The Our Voices project told the stories of carers from refugee and migrant backgrounds through five short films, showing a poignant insight into the lives of carers from migrant and refugee backgrounds. At the Colourfest panel we were fortunate to view Kevser‘s story. Kevser arrived from Turkey in the late 60’s with her husband and is the primary carer for her daughter. What was extraordinary about this film and the other four (from Afghani, Egyptian, Somali and Vietnamese communities) were the common challenges they faced in finding culturally sensitive and culturally-responsive mental health care and support. The aim of the forum was to help healthcare practitioners, community workers and the general population to understand some of the needs of the CALD community and the films were a powerful mechanism for leading the audience to empathise with the experiences of families. Leyla Altinkaya spoke on behalf of her mother, Kevser on the panel. Our other panelists were Munira Yusuf , a young person speaking from a youth perspective on their lived experiences with mental health issues and David Belasic: A psychologist based at Drummond Street Services. He has a strong interest in community psychology and queer mental health.

Me answering a question from Pham Phu Thanh Hang Colourfest Melbourne Coordinator. Also in the shot from left to right, fellow panellists Akeemi, Maria Dimopoulos, Munira Yusuf and David Belasic.

Me answering a question from Pham Phu Thanh Hang Colourfest Melbourne Coordinator. Also in the shot from left to right, fellow panellists Akeemi, Maria Dimopoulos, Munira Yusuf and David Belasic.

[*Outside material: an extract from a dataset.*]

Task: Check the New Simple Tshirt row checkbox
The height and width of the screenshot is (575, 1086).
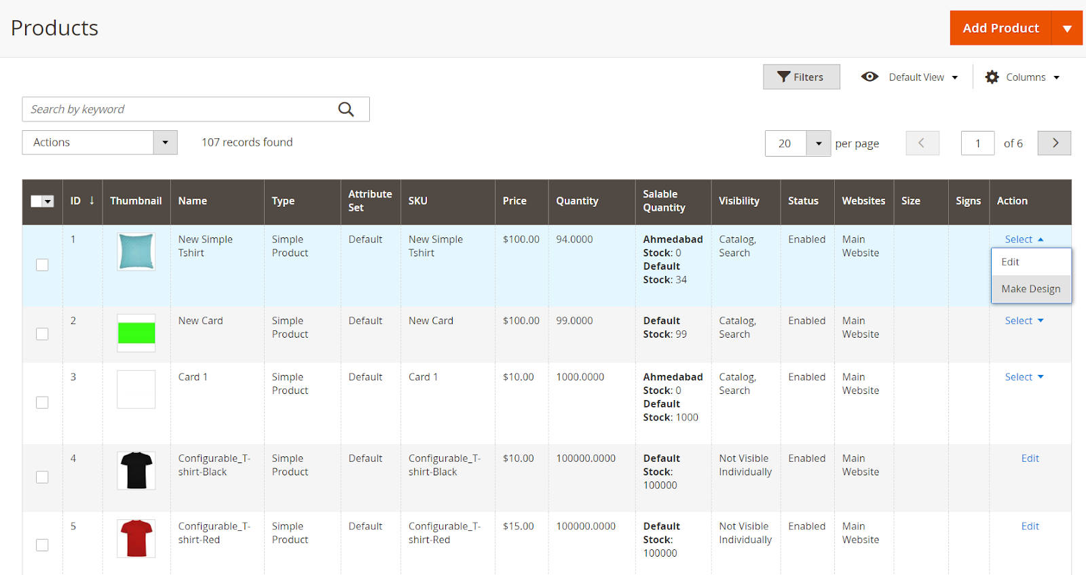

One of the priorities of The Framework for Mental Health in Multicultural Australia: Towards culturally inclusive service delivery is that services evaluate their cultural responsiveness and develop action plans to enhance their delivery of services to CALD communities as part of core business. Central to this responsiveness is having processes where consumers, carers and family members can have a say in the planning, development, delivery and evaluation of services. Particularly important given that CALD consumer and carer participation lags behind mainstream participation. Hence, the importance of this event which placed the experiences of consumers and carers at the forefront.

Cultural competence in mental health emphasises the attributes of the service provider and outcomes of the cross-cultural encounter rather than the unfamiliar culture of the consumer/carer. I love the key elements of cultural competence identified in the Cultural diversity plan for Victoria’s specialist mental health services 2006-2010:

  • Respectful and non-judgemental curiosity about other cultures, and the ability to seek cultural knowledge in an appropriate way;
  • Tolerance of ambiguity and ability to handle the stress of ambiguous situations;
  • Readiness to adapt behaviours and communicative conventions for intercultural communication.

What’s lovely about this list is that it does not constitute a recipe or tick box that can be memorised and then deployed in every intercultural encounter. These qualities are about how we developing a capacity for being in relationship with other people when we cannot assume common ground (which is really kinda always).  I believe that watching the films provided a way to facilitate the beginnings of such a journey..

I am grateful to all those who made the films happen and for making visible the experiences of CALD consumers and carers. A grateful thanks to Gary Paramanathan and Pham Phu Thanh Hang Colourfest Melbourne Coordinator for the opportunity to be part of this wonderful panel.

Note that the Victorian Mental Health Reform Strategy 2009-2019 defines Cultural and linguistic diversity as:

the diversity of society in terms of cultural identity, nationality, ethnicity, language, and increasingly faith. Individuals from a CALD background are those who identify as having a specific cultural or linguistic affiliation by virtue of their place of birth, ancestry, ethnic origin, religion, preferred language, language(s) spoken at home, or because of their parents’ identification on a similar basis. CALD does not refer to an homogenous group of people, but rather to a range of cultural and language group communities.